*RECORDS SUPPLIED*:
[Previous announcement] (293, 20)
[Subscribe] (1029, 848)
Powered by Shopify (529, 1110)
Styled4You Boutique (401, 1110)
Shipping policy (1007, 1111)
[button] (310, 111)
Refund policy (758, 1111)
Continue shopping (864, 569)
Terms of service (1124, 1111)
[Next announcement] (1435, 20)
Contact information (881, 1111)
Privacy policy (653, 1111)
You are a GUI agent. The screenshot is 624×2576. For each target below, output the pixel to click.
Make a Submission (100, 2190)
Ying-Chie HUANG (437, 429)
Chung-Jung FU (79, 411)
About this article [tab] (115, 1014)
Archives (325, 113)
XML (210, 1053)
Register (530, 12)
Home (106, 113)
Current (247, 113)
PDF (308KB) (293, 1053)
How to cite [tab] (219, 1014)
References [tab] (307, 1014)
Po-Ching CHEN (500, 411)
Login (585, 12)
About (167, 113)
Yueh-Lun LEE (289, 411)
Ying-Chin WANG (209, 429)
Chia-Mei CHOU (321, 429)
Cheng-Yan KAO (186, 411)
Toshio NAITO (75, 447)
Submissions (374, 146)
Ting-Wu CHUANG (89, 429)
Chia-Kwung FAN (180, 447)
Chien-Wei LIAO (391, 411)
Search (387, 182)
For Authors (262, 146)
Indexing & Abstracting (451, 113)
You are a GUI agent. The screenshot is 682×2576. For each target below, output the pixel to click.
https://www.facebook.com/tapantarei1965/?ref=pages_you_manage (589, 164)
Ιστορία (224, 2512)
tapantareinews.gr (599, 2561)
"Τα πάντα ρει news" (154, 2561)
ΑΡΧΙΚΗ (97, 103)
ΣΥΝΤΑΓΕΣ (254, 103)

*EXERCISE PROMPT*:
Whenever a line of the listing above holds the word "below", copy that line.

*WRITTEN RESPONSE*:
You are a GUI agent. The screenshot is 624×2576. For each target below, output the pixel to click.
You are a GUI agent. The screenshot is 682×2576. For each target below, output the pixel to click.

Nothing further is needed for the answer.